Do you believe that ethical responsibility has suffered because gathering and reporting the news has evolved (internet, social media, citizen journalism, etc.)?

Yes, I do. The remaking of journalism has been a consistent battle for many years in the era of fake news, the internet, and citizen journalism. In 2013 at Long Beach City College, my professor, Pat Mckean had stated that newspapers would soon take a plunge in this new era that we are going in. I honestly didn't bother to listen.

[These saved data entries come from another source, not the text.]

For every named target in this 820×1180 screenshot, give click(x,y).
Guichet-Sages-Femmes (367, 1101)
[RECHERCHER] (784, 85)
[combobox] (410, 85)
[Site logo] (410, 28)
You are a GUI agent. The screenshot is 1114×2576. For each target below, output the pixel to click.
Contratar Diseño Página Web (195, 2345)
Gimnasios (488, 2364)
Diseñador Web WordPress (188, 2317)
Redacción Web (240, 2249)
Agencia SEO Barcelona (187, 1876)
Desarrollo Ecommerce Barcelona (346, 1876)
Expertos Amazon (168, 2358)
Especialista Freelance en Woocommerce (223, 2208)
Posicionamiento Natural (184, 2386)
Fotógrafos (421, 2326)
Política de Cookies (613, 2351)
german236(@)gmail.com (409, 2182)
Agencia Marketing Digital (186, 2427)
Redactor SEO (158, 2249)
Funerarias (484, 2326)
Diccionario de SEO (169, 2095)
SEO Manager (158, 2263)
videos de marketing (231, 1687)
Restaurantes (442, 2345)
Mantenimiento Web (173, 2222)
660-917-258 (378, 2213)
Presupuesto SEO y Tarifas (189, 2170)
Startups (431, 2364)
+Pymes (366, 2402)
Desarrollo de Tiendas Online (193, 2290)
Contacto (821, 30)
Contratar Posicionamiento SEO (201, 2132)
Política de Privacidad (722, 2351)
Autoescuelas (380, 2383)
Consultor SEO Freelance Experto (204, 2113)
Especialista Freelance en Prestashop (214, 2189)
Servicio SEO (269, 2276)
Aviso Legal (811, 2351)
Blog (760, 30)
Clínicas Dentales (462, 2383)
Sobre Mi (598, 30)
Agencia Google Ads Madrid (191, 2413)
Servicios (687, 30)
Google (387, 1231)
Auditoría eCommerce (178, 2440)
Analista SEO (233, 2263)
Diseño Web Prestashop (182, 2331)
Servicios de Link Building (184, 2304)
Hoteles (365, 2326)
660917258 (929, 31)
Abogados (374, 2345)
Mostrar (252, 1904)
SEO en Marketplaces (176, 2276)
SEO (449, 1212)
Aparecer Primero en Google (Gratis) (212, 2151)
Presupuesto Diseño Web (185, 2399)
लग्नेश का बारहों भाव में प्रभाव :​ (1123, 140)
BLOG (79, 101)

However, over the years, I was beginning to see how blogging was becoming superior and how everyone and their mother wanted to become a blogger. At one point, I was intrigued by the idea, but I never took that leap of faith in doing so. I honestly didn’t see any substance to it besides how it glorified an illuminated people's opinion, which isn't wrong, but the breakdown of it seemed flawed to me because I was so used to ethical journalism; traditional journalism, and I still am because ethical journalism should be accurate, fair and honest as well as courageous in gathering, reporting and interpreting information (SPJ’s Code of Ethics, 2014).
An analysis article from Pew Research, "A New Journalism for Democracy in a New Age," had stated that,
“the technology has filled the world with a flood of undifferentiated information that is changing the audience for news and information from passive receivers to pro-active consumers who decide what they want when they want it and how they want it," (2005).
In the era we live in today, the internet is filled with fake news that's being portrayed as truth, and it's sad to see the masses believe in something that’s misleading them. The same aspect goes for social media as well as citizen journalism.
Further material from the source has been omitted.